* [Tarefa solicitada 1] No trecho sobre o direito ao esquecimento, quem foi o relator do recurso especial 1.660.168/RJ no STJ?

* [Trecho do texto]

▼

O que acabou vetado pela tese fixada pelo Supremo Tribunal Federal foi apenas a proibição da divulgação de fatos verídicos publicados em meios de comunicação em razão da passagem do tempo.

5/8/2022

O direito ao esquecimento, mundialmente conhecido após a divulgação da decisão do Tribunal de Justiça da União Europeia sobre o cidadão espanhol Mario Costeja González1 – que nunca mais foi esquecido –, não foi reconhecido no Brasil, tendo o Supremo Tribunal Federal (STF) expressamente o afastado no julgamento do recurso extraordinário 1.010.606/RJ, ocasião em que foi firmada a Tese 786, segundo a qual é incompatível com a Constituição Federal a ideia de um direito ao esquecimento.

Contudo, um acórdão Superior Tribunal de Justiça (STJ) publicado no final de junho deu novo alento aos defensores da existência desse direito e de sua aplicação no ordenamento jurídico brasileiro. Trata-se do recurso especial 1.660.168/RJ, da relatoria do ministro Marco Aurélio Bellizze, julgado por maioria de votos pela Terceira Turma do STJ. Para entendermos melhor a decisão, válido apresentar o contexto e o histórico deste julgamento.

Pois bem.

Anteriormente, o STJ havia julgado dois casos em que o direito ao esquecimento estava em debate. Em decisões diferentes da Quarta Turma daquele tribunal, ambas relatadas pelo ministro Luis Felipe Salomão, restou decidido que: i) a família de vítima de crime de repercussão nacional ocorrido há décadas não teria direito ao esquecimento (impedir a divulgação ou indenização pecuniária) por ter o nome da vítima se tornado indissociável do próprio delito, de modo que “se tornaria impraticável a atividade da imprensa para o desiderato de retratar o caso Aida Curi, sem Aida Curi”; ao passo que ii) acusado de crime também de repercussão nacional (chacina da Candelária), posteriormente absolvido, possui direito ao esquecimento em nome da dignidade da pessoa humana, mesmo que isso implique em limitações à atividade informativa, pois “a fatídica história seria bem contada e de forma fidedigna sem que para isso a imagem e o nome do autor precisassem ser expostos em rede nacional”, o que resultou em fixação de danos morais2.

Foi justamente o caso Aida Curi que chegou ao Supremo Tribunal Federal e resultou no acórdão acima mencionado e na fixação da tese da incompatibilidade do direito ao esquecimento com a Constituição de 1988. Porém, no intervalo de tempo entre a decisão do STJ e o julgamento pelo STF, diversos casos foram levados ao Judiciário, resultando em decisões não uniformes.

▲

* [Tarefa solicitada 2] Edite os registros desde a linha que contém "You are a computer-use agent. Image resolution: width=448" até o fim, substituindo "Instruction" por "Command". Mantenha todo o restante inalterado e apresente somente esse trecho dos registros.

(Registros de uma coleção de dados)
▼

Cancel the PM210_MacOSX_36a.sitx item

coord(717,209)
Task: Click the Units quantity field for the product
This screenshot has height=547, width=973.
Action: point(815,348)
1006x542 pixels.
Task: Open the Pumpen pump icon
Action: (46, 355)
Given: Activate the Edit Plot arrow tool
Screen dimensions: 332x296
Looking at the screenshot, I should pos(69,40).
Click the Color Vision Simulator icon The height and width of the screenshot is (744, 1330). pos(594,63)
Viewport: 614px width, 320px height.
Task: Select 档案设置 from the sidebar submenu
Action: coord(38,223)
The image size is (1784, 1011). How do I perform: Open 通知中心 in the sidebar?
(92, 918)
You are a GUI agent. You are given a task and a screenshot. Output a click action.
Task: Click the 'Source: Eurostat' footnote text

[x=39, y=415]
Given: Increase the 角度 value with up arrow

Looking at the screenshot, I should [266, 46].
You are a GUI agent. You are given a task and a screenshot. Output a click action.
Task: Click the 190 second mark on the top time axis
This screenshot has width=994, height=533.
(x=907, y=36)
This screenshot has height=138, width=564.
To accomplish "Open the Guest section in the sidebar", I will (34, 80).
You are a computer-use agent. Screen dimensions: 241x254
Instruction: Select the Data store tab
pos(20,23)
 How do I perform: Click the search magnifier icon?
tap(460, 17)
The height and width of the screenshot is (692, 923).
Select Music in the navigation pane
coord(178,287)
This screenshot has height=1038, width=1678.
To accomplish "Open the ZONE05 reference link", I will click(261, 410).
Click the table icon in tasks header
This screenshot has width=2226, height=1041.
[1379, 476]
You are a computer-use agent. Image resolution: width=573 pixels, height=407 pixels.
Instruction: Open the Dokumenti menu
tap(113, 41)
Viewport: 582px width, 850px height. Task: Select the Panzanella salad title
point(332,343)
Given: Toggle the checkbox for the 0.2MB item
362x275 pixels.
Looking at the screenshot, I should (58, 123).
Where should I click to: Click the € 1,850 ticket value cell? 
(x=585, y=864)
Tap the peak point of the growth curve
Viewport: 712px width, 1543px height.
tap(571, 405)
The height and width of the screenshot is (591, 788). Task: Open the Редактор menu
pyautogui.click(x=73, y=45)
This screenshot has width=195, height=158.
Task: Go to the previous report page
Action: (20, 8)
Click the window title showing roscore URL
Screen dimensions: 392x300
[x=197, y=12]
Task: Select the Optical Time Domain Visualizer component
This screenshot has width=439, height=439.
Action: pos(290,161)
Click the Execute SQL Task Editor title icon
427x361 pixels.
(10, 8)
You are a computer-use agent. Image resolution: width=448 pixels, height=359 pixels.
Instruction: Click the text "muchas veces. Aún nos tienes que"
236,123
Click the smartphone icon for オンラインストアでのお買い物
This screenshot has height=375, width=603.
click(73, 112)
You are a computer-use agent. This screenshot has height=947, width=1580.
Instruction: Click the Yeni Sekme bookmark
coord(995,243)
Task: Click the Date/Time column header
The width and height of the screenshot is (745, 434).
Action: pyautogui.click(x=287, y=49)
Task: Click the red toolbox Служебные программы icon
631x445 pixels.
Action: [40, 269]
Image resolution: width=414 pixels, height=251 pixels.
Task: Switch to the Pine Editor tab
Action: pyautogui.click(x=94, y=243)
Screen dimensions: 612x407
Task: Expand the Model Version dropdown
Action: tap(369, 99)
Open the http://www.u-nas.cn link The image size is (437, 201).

▲

* [Resposta 1] O ministro Marco Aurélio Bellizze.

* [Resposta 2]
You are a computer-use agent. Image resolution: width=448 pixels, height=359 pixels.
Command: Click the text "muchas veces. Aún nos tienes que"
236,123
Click the smartphone icon for オンラインストアでのお買い物
This screenshot has height=375, width=603.
click(73, 112)
You are a computer-use agent. This screenshot has height=947, width=1580.
Command: Click the Yeni Sekme bookmark
coord(995,243)
Task: Click the Date/Time column header
The width and height of the screenshot is (745, 434).
Action: pyautogui.click(x=287, y=49)
Task: Click the red toolbox Служебные программы icon
631x445 pixels.
Action: [40, 269]
Image resolution: width=414 pixels, height=251 pixels.
Task: Switch to the Pine Editor tab
Action: pyautogui.click(x=94, y=243)
Screen dimensions: 612x407
Task: Expand the Model Version dropdown
Action: tap(369, 99)
Open the http://www.u-nas.cn link The image size is (437, 201).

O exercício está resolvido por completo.